Reproduce the following listing line for line, without changing anything.

Collection entries
BEGIN

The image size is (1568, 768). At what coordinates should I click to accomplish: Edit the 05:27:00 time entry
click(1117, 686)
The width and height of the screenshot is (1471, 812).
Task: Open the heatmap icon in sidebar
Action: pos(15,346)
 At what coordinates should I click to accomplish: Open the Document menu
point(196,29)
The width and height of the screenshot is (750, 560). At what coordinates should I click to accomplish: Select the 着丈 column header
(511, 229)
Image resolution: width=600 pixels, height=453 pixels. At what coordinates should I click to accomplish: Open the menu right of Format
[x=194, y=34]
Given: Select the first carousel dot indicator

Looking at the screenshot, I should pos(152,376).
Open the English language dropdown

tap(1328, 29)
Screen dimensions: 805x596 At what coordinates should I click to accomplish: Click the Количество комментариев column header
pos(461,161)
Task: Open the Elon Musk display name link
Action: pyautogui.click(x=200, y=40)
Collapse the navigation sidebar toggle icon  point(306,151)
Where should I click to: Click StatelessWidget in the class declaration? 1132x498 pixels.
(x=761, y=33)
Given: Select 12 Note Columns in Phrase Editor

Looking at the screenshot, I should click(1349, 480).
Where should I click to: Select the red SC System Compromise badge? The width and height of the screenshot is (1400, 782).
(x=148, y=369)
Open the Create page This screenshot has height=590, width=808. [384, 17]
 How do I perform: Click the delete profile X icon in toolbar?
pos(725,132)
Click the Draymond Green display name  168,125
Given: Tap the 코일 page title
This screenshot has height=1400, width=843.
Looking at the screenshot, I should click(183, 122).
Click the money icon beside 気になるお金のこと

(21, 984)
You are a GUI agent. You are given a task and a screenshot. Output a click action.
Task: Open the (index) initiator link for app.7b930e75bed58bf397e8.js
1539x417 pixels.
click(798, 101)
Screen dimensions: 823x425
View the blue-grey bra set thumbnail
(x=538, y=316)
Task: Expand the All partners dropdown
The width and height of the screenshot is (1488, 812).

END

=== Result of this task ===
The image size is (1568, 768). At what coordinates should I click to accomplish: Edit the 05:27:00 time entry
click(1117, 686)
The width and height of the screenshot is (1471, 812).
Task: Open the heatmap icon in sidebar
Action: pos(15,346)
 At what coordinates should I click to accomplish: Open the Document menu
point(196,29)
The width and height of the screenshot is (750, 560). At what coordinates should I click to accomplish: Select the 着丈 column header
(511, 229)
Image resolution: width=600 pixels, height=453 pixels. At what coordinates should I click to accomplish: Open the menu right of Format
[x=194, y=34]
Given: Select the first carousel dot indicator

Looking at the screenshot, I should pos(152,376).
Open the English language dropdown

tap(1328, 29)
Screen dimensions: 805x596 At what coordinates should I click to accomplish: Click the Количество комментариев column header
pos(461,161)
Task: Open the Elon Musk display name link
Action: pyautogui.click(x=200, y=40)
Collapse the navigation sidebar toggle icon  point(306,151)
Where should I click to: Click StatelessWidget in the class declaration? 1132x498 pixels.
(x=761, y=33)
Given: Select 12 Note Columns in Phrase Editor

Looking at the screenshot, I should click(1349, 480).
Where should I click to: Select the red SC System Compromise badge? The width and height of the screenshot is (1400, 782).
(x=148, y=369)
Open the Create page This screenshot has height=590, width=808. [384, 17]
 How do I perform: Click the delete profile X icon in toolbar?
pos(725,132)
Click the Draymond Green display name  168,125
Given: Tap the 코일 page title
This screenshot has height=1400, width=843.
Looking at the screenshot, I should click(183, 122).
Click the money icon beside 気になるお金のこと

(21, 984)
You are a GUI agent. You are given a task and a screenshot. Output a click action.
Task: Open the (index) initiator link for app.7b930e75bed58bf397e8.js
1539x417 pixels.
click(798, 101)
Screen dimensions: 823x425
View the blue-grey bra set thumbnail
(x=538, y=316)
Task: Expand the All partners dropdown
The width and height of the screenshot is (1488, 812).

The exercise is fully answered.